The term “Marriage Banns” refers to the proclamation in
church of a proposed wedding. In England, typically, they wer to
be read on three successive Sundays in the parish churches of the bride
and bridegroom. They could also be written up and posted on the
church door or other prominent location within the parish, for a
minimum of 14 days.
Posting or reading of the Banns is so that those who know of any
impediment to the marriage can make an objection. The practice is
still in use today.
The Banns were often by-passed by the “better-off” folk by
obtaining a marriage licence, which had to be paid for.
Sometimes, those of the upwardly mobile classes would marry by
licence, just to show how well off they were. The wealthy didn't
like to invite every person in the parish to object to their marriage.
The custom of announcing a forthcoming marriage during Divine Service
was probably taken over from pre-Christian practice, but it seems to
have developed especially after Charlemagne’s order for inquiry
before marriage into possible consanguinity between the parties.

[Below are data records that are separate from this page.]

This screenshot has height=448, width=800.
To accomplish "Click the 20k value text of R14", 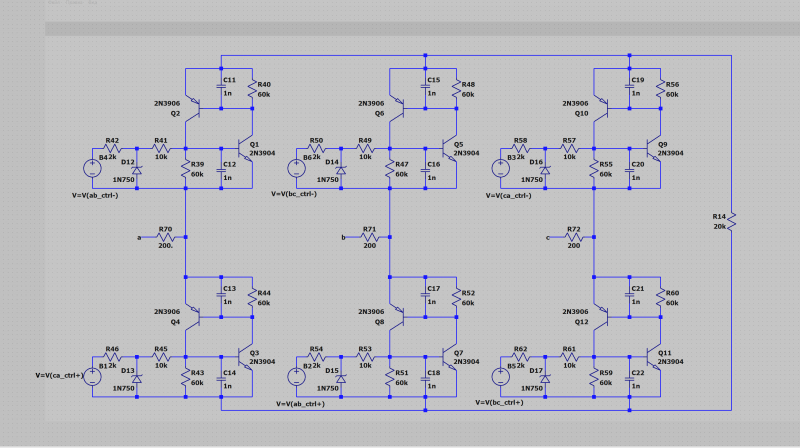I will [719, 226].
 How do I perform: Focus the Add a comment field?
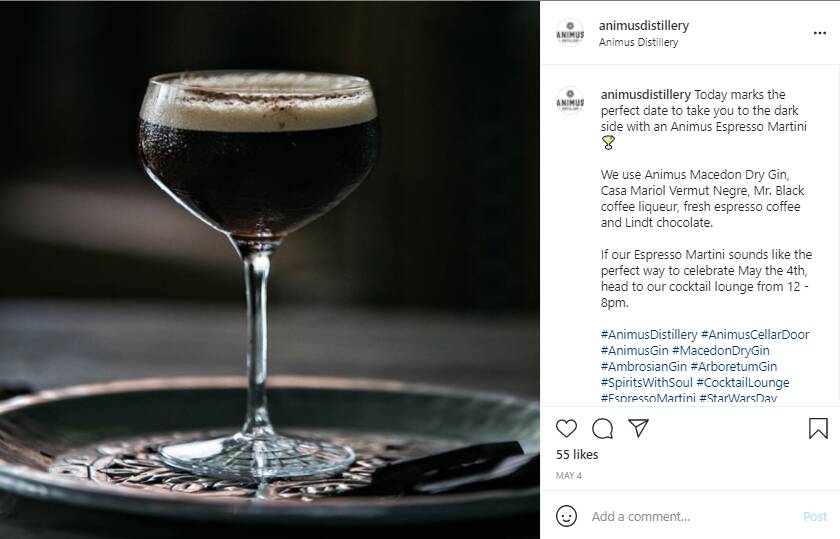coord(691,516)
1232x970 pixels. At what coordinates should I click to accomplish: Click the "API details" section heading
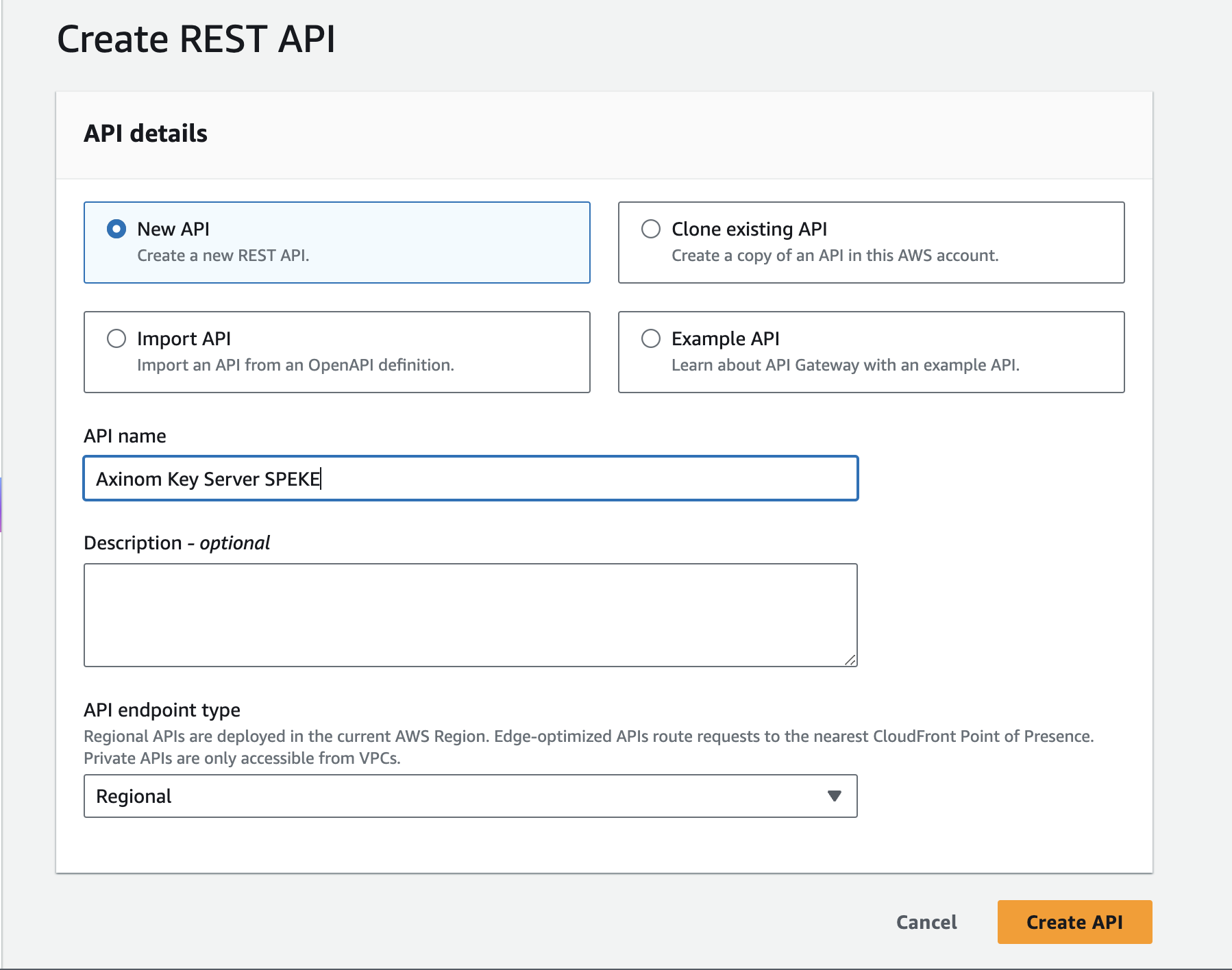(x=145, y=134)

The practice was enjoined by the Synod of Westminster of 1200 and
the Lateran Council of 1215.
During the English Commonwealth Period between 1653 and 1660, marriages
were civil contracts performed by a Justice of the Peace and the Banns
could also be read in the town market place, or other places such as
private homes on three successive market days. These Banns were
sometimes recorded in a separate book and sometimes in the parish
register with the letter M (for market) added.